━━━━━ Data to examine ━━━━━

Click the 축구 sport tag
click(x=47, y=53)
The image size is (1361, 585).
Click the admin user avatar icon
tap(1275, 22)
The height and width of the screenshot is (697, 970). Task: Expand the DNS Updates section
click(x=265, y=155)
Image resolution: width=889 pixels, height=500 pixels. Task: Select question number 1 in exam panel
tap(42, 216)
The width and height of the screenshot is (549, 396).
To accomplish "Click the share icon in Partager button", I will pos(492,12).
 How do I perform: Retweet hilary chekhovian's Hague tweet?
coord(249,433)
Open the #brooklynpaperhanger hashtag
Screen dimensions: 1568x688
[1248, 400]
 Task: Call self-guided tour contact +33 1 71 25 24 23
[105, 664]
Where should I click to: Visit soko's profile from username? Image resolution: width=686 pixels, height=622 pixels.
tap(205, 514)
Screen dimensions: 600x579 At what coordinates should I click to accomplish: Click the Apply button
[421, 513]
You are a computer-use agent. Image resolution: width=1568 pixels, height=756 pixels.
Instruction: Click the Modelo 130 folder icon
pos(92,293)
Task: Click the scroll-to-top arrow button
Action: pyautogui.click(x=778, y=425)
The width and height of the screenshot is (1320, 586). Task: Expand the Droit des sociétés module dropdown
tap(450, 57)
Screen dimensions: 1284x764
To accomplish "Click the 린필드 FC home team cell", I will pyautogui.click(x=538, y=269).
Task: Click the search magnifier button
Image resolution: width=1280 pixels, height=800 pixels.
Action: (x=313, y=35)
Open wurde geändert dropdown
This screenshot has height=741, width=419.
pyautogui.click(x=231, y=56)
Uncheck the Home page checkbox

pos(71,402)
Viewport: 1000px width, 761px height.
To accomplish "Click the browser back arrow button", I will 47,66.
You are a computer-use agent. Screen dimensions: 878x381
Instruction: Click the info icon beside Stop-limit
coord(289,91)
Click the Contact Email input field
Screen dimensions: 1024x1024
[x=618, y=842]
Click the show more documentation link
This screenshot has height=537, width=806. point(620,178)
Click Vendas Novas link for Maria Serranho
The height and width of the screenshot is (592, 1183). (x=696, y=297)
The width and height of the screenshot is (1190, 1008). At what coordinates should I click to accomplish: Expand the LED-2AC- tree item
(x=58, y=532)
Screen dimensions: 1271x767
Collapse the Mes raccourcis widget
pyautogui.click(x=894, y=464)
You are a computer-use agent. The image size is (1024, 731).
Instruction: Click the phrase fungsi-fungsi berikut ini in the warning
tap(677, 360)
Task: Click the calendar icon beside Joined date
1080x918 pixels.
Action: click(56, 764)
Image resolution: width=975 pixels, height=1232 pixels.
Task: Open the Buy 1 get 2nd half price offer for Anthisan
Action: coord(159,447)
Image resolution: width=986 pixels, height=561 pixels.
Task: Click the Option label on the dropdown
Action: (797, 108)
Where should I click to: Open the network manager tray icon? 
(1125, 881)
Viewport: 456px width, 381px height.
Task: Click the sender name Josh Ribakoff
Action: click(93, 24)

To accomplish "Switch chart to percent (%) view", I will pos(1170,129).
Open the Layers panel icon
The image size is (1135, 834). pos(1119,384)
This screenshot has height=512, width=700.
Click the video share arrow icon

━━━━━

= What you are asked to do =
Go through the material above and report each line containing "will".

= Result of this exercise =
To accomplish "Click the share icon in Partager button", I will pos(492,12).
To accomplish "Click the 린필드 FC home team cell", I will pyautogui.click(x=538, y=269).
To accomplish "Click the browser back arrow button", I will 47,66.
To accomplish "Switch chart to percent (%) view", I will pos(1170,129).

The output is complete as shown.